IMPALA-6542: Fix inconsistent write path of Parquet min/max statistics

Quick fix of Parquet write path until the Parquet community agrees on the ordering of floating point numbers. The behavior follows the way fmax()/fmin() works, ie. Impala will only write NaN into the stats when all the values are NaNs. This behavior is aligned with the quick fix of Parquet-CPP. Added e2e tests as well. Change-Id: I3957806948f7c661af4be5495f2ec92d1e9fc9d6 Reviewed-on: http://gerrit.cloudera.org:8080/9381 Reviewed-by: Lars Volker <lv@cloudera.com> Tested-by: Impala Public Jenkins
2026-01-07 00:02:28 -05:00 · 2018-02-21 17:29:02 +01:00
parent 38cbff33e1
commit 5d044e0cb2
3 changed files with 90 additions and 17 deletions
--- a/testdata/workloads/functional-query/queries/QueryTest/parquet-stats.test
+++ b/testdata/workloads/functional-query/queries/QueryTest/parquet-stats.test
@@ -492,9 +492,9 @@ aggregation(SUM, NumRowGroups): 1
 aggregation(SUM, NumStatsFilteredRowGroups): 0
 ====
 ---- QUERY
-# IMPALA-6527, IMPALA-6538: NaN values lead to incorrect filtering.
-# When the first value is NaN in a column chunk, Impala chooses it as min_value and
-# max_value for statistics. In this case the min/max filter should be ignored.
+# IMPALA-6527: NaN values lead to incorrect filtering.
+# When the first value is NaN in a column chunk, Impala chose it as min_value and
+# max_value for statistics. Test if it is no longer the case.
 create table test_nan(val double) stored as parquet;
 insert into test_nan values (cast('NaN' as double)), (42);
 select * from test_nan where val > 0
@@ -502,29 +502,39 @@ select * from test_nan where val > 0
 42
 ====
 ---- QUERY
-# IMPALA-6527, IMPALA-6538: NaN values lead to incorrect filtering
-# test equality predicate
-select * from test_nan where val = 42
+# IMPALA-6527: NaN values lead to incorrect filtering
+# Test if '<' predicate produces expected results as well.
+select * from test_nan where val < 100
 ---- RESULTS
 42
 ====
 ---- QUERY
 # IMPALA-6527: NaN values lead to incorrect filtering
-# test predicate that is true for NaN
+# Test if valid statistics are written.

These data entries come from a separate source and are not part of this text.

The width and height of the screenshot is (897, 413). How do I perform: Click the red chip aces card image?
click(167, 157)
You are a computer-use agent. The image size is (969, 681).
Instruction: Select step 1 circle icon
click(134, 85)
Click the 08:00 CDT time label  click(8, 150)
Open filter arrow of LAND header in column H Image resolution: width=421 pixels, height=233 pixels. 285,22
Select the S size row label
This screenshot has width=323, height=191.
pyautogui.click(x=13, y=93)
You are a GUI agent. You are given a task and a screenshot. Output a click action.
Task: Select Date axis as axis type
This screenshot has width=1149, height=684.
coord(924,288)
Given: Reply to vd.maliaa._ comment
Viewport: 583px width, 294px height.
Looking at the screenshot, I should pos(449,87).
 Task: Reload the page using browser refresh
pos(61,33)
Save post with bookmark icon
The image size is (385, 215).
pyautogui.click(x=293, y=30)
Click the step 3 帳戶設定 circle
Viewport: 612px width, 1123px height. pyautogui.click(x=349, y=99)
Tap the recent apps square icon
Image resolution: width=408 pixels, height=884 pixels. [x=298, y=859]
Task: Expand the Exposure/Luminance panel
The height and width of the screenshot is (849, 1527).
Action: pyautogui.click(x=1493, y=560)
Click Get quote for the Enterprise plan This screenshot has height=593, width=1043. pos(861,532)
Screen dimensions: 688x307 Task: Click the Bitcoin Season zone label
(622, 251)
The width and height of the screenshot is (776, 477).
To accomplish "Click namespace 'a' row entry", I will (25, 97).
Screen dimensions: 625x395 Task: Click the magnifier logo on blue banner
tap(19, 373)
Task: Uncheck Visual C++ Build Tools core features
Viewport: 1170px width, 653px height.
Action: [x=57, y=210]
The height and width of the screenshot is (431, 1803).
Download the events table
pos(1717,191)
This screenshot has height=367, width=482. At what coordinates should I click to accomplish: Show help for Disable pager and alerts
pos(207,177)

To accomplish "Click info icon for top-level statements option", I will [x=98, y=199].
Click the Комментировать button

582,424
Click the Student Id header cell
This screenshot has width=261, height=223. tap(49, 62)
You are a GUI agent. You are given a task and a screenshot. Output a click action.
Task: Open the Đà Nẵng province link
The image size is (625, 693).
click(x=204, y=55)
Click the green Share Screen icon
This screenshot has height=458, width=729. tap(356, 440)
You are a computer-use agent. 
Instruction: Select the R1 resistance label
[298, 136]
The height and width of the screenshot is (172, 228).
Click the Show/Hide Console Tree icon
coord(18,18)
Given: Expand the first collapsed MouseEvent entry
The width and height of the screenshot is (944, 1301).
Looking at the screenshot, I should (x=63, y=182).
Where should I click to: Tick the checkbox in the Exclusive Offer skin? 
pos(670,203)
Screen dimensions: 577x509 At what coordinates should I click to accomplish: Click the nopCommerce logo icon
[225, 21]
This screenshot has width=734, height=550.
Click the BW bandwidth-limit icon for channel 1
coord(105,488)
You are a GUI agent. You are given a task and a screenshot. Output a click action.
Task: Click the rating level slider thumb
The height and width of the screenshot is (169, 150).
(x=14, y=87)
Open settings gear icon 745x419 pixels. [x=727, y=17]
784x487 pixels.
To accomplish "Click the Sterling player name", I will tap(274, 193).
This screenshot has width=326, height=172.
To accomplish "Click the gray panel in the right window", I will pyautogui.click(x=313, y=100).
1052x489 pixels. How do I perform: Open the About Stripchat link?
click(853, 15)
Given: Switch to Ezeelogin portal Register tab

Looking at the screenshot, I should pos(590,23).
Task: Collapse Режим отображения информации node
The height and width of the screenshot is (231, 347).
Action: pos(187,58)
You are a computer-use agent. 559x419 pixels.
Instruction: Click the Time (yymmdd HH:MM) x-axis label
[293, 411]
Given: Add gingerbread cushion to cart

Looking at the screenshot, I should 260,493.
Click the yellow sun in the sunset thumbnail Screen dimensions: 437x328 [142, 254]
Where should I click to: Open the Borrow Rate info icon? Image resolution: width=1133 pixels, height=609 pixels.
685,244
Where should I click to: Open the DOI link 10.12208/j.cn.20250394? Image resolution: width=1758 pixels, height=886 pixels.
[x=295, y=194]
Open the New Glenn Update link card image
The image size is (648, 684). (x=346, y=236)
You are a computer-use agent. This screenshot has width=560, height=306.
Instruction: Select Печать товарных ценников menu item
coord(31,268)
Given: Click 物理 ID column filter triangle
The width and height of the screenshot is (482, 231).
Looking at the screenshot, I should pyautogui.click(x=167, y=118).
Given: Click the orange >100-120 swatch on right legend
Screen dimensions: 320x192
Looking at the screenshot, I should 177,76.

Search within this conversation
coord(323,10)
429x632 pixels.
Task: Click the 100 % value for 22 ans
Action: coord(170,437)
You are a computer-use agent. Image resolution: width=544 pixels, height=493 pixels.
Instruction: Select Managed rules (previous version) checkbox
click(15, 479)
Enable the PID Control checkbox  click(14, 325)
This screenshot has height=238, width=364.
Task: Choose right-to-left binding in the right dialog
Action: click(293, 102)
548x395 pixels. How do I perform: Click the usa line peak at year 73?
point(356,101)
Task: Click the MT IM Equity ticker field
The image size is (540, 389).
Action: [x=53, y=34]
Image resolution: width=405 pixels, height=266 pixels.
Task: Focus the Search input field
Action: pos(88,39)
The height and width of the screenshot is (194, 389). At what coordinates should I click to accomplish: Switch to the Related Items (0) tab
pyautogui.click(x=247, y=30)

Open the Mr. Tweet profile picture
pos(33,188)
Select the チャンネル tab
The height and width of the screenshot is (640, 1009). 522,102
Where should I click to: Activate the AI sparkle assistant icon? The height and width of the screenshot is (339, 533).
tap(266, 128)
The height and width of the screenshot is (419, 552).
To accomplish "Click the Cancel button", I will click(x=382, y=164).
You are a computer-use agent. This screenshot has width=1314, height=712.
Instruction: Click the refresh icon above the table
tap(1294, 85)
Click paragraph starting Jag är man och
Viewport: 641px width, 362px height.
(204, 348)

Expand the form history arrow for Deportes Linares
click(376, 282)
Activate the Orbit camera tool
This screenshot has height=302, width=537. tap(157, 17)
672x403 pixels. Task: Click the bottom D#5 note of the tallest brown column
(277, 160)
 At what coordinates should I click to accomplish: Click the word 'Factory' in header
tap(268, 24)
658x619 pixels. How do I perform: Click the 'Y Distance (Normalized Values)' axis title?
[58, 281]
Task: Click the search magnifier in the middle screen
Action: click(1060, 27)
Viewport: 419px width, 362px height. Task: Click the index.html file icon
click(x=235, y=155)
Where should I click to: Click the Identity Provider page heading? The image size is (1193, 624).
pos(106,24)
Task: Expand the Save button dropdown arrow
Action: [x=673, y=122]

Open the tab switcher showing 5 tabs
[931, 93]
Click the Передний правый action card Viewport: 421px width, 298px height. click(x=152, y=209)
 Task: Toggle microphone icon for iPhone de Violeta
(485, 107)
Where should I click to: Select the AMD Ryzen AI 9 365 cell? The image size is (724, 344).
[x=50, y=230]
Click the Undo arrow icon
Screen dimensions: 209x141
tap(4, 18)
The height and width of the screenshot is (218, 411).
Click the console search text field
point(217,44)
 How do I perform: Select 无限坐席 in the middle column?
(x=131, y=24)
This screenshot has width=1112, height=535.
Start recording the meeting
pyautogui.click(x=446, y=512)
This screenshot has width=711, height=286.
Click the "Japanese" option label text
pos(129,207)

The column chunk should be filtered out by
+# the min filter.
+select * from test_nan where val < 10
+---- RESULTS
+---- RUNTIME_PROFILE
+aggregation(SUM, NumRowGroups): 1
+aggregation(SUM, NumStatsFilteredRowGroups): 1
+====
+---- QUERY
+# IMPALA-6527: NaN values lead to incorrect filtering
+# Test predicate that is true for NaN.
 select * from test_nan where not val >= 0
 ---- RESULTS
 NaN
 ====
 ---- QUERY
 # IMPALA-6527: NaN values lead to incorrect filtering
-# test predicate that is true for NaN
+# Test predicate that is true for NaN.
 select * from test_nan where val != 0
 ---- RESULTS
 NaN
 42
 ====
 ---- QUERY
-# Statistics filtering must not filter out row groups if predicate can be true for NaN
+# Statistics filtering must not filter out row groups if predicate can be true for NaN.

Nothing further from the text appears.